Target pointing data
************

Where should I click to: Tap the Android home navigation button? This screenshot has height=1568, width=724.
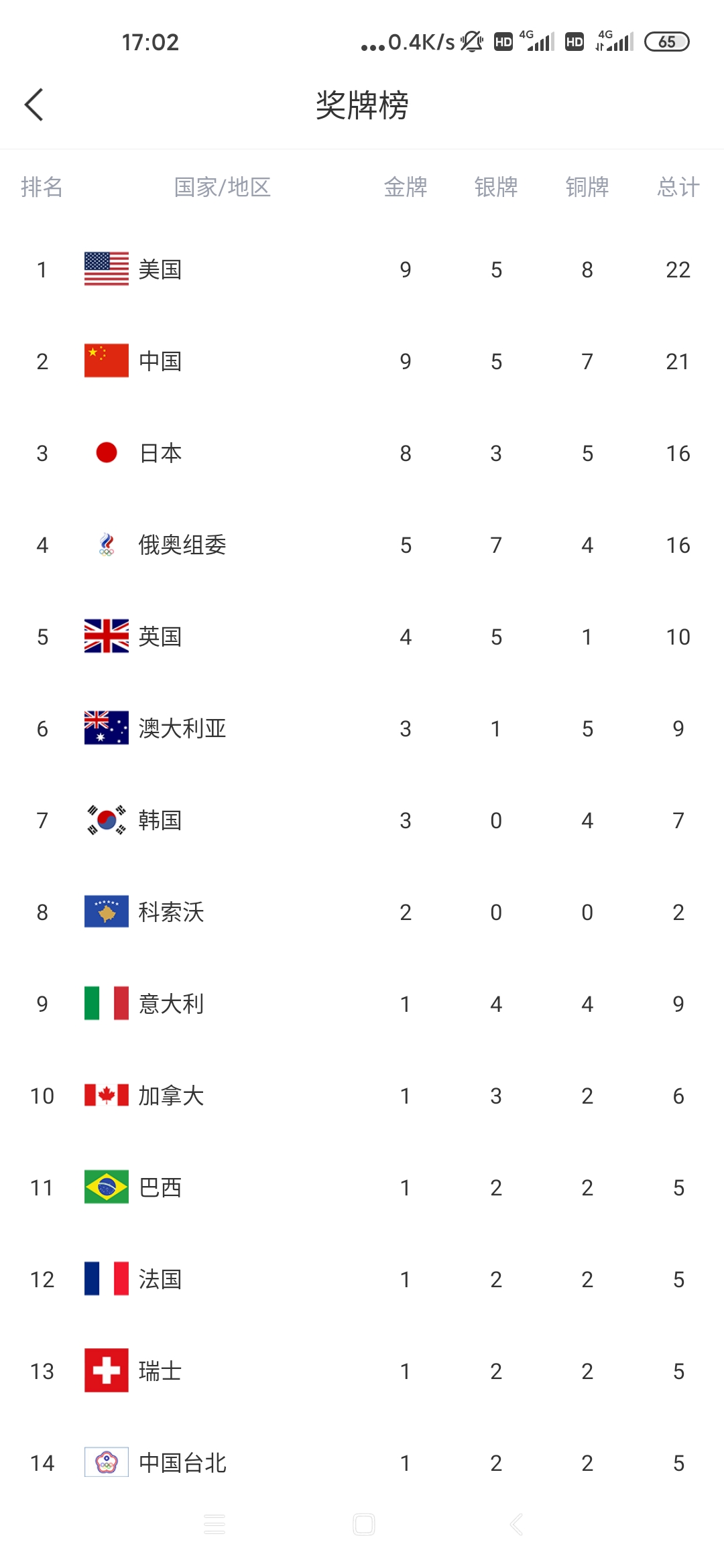[x=364, y=1524]
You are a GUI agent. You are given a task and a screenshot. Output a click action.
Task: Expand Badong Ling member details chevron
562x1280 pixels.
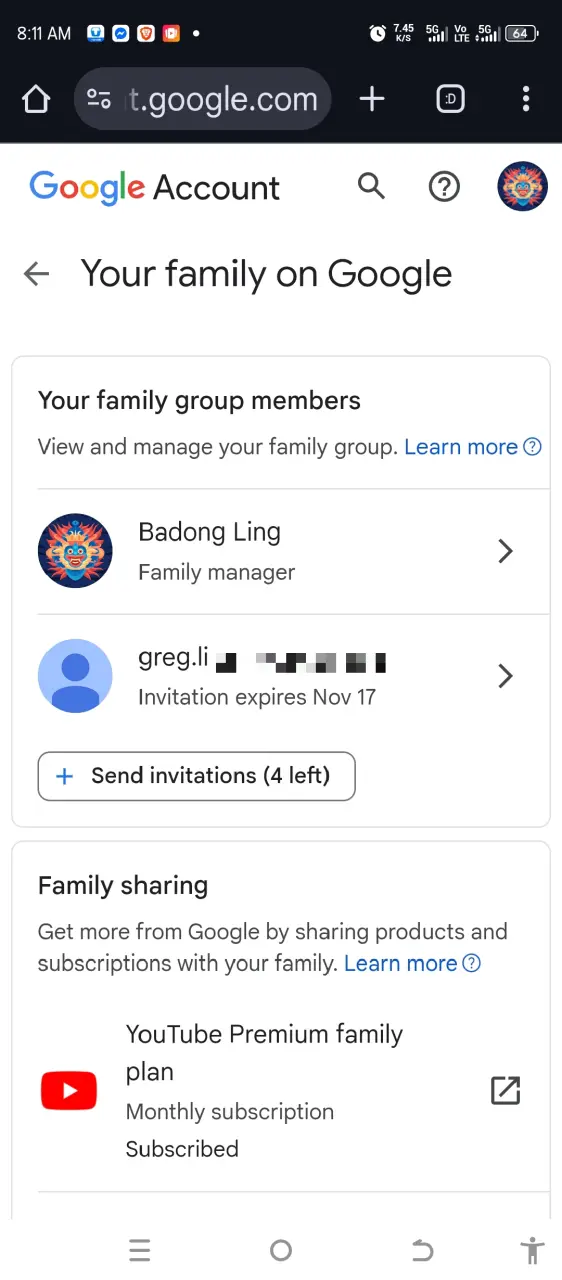coord(505,551)
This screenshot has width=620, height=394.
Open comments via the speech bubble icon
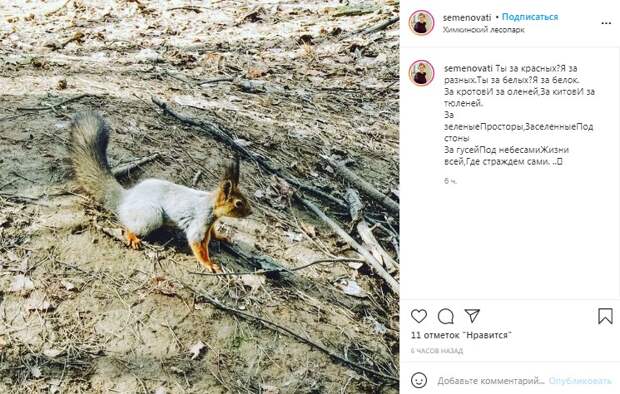pyautogui.click(x=446, y=316)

************

■ **STATED TASK**
Return all of the rows above word for word, keeping each line as it stands. Omit the pictures.

■ **SOLVED EXERCISE**
Where should I click to: Tap the Android home navigation button? This screenshot has height=1568, width=724.
[x=364, y=1524]
You are a GUI agent. You are given a task and a screenshot. Output a click action.
Task: Expand Badong Ling member details chevron
562x1280 pixels.
coord(505,551)
This screenshot has width=620, height=394.
Open comments via the speech bubble icon
pyautogui.click(x=446, y=316)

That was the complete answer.